Dataset:
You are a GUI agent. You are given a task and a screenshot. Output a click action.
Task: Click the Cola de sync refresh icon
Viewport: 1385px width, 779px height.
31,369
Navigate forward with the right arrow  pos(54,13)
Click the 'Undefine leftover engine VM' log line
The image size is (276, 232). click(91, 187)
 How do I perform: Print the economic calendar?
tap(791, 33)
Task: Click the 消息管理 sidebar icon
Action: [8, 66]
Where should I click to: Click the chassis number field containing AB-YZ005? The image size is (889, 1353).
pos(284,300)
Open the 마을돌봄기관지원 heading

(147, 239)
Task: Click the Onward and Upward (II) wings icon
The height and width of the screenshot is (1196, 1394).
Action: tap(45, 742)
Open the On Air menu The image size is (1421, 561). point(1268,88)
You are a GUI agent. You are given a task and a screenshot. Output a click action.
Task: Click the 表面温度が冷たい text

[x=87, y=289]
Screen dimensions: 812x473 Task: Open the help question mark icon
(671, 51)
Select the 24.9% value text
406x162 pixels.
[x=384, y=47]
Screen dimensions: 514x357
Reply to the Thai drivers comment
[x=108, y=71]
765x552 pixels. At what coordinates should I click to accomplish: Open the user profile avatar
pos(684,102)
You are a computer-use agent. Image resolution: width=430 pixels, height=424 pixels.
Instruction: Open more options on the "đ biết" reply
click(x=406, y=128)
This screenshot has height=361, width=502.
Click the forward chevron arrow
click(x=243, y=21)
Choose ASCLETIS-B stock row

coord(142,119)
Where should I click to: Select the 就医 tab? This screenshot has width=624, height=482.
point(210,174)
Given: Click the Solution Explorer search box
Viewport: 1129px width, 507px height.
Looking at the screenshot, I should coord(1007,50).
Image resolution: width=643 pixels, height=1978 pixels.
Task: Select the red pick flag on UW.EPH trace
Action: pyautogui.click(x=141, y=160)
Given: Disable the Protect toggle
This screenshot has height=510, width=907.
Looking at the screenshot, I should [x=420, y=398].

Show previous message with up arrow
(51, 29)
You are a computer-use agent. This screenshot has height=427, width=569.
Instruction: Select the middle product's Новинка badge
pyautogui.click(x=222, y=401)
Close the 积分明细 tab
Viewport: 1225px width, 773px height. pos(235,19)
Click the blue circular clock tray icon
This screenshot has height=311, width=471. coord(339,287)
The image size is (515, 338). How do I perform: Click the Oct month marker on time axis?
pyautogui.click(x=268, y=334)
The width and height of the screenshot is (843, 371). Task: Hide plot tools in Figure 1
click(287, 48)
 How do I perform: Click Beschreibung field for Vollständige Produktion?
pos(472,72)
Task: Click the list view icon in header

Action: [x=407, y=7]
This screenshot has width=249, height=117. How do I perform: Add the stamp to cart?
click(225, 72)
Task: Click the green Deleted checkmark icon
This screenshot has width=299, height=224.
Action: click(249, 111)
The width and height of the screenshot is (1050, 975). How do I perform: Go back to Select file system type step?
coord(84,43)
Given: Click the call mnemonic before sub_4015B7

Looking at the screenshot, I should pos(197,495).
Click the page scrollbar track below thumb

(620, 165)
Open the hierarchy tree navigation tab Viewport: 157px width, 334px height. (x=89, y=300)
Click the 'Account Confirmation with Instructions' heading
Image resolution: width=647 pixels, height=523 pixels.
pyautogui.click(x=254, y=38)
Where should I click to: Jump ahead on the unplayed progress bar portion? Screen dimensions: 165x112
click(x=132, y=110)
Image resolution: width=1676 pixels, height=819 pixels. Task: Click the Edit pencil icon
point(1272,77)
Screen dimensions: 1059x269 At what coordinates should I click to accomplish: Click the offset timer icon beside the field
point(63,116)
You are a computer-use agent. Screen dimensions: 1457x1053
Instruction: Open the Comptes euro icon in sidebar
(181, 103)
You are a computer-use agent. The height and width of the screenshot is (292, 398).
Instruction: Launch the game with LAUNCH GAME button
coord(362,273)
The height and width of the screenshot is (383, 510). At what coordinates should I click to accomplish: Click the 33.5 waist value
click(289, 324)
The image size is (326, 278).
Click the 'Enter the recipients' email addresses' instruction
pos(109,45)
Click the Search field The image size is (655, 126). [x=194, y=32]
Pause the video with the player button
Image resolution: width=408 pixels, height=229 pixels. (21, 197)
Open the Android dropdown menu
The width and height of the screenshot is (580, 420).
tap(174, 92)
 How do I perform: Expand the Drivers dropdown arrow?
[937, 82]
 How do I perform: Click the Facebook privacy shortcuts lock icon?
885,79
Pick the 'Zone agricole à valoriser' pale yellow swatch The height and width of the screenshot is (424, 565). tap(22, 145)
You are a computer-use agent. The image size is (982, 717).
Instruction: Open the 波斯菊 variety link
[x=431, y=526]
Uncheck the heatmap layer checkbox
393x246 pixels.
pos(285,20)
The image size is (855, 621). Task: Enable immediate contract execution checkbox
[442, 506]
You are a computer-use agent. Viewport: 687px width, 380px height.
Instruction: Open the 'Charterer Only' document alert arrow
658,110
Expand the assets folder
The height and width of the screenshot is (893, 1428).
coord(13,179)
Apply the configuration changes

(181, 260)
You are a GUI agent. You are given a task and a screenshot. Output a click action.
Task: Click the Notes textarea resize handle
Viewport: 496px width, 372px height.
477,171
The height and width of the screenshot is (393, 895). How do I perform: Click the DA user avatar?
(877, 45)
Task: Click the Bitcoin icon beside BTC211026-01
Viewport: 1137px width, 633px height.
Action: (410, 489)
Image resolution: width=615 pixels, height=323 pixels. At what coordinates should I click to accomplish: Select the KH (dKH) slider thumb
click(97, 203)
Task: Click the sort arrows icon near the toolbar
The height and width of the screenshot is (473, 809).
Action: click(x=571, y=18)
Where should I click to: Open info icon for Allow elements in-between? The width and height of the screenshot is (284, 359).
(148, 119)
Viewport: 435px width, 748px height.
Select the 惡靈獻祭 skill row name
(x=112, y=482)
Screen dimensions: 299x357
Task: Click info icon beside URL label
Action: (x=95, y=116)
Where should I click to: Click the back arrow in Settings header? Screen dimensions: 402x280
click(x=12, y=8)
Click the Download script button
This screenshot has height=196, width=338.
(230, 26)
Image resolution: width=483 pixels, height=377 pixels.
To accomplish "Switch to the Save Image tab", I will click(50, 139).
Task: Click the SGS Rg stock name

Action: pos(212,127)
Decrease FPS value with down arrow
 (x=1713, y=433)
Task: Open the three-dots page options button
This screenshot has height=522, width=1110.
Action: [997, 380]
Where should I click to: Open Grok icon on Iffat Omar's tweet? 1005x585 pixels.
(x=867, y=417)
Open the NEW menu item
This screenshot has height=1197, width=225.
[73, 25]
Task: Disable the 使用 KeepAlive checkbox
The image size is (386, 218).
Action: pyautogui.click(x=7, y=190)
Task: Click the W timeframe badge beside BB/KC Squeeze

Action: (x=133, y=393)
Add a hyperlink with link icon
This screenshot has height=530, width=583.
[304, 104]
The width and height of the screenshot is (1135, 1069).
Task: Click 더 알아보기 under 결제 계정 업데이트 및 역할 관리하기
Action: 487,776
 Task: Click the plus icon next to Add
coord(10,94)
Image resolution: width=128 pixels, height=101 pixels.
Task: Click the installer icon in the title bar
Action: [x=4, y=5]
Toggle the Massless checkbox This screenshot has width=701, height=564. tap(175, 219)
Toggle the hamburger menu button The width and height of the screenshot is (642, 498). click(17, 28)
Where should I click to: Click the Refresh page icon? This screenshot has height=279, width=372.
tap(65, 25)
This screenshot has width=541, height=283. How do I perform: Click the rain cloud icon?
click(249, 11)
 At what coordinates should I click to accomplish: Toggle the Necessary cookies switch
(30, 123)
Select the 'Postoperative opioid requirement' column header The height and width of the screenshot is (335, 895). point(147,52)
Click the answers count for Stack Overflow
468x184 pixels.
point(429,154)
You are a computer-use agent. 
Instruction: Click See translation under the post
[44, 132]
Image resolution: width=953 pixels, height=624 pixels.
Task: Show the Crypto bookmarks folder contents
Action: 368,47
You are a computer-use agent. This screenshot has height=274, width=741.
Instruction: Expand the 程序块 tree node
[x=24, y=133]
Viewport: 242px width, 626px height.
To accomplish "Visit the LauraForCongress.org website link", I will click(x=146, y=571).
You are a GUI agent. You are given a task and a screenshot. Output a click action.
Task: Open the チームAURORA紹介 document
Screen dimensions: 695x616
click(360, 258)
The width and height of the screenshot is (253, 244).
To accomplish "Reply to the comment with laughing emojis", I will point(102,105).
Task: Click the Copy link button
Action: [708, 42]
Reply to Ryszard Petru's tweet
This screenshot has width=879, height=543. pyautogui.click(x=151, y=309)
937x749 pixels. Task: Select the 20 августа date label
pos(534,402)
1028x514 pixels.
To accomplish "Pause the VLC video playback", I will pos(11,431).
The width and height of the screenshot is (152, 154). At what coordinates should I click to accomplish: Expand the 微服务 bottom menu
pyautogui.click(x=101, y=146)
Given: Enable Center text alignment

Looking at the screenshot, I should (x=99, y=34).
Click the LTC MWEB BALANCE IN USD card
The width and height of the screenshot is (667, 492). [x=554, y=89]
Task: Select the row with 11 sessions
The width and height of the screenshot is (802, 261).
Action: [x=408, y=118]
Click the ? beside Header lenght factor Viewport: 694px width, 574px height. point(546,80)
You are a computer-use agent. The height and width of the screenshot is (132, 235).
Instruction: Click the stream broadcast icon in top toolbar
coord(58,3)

Task goal: Only the lines that contain the word "computer" should be copied from the material.

Exercise solution:
You are a computer-use agent. Image resolution: width=430 pixels, height=424 pixels.
You are a computer-use agent. This screenshot has height=427, width=569.
You are a computer-use agent. Screen dimensions: 1457x1053
You are a computer-use agent. The height and width of the screenshot is (292, 398).
You are a computer-use agent. The image size is (982, 717).
You are a computer-use agent. Viewport: 687px width, 380px height.
You are a computer-use agent. 
You are a computer-use agent. This screenshot has height=274, width=741.
You are a computer-use agent. The height and width of the screenshot is (132, 235).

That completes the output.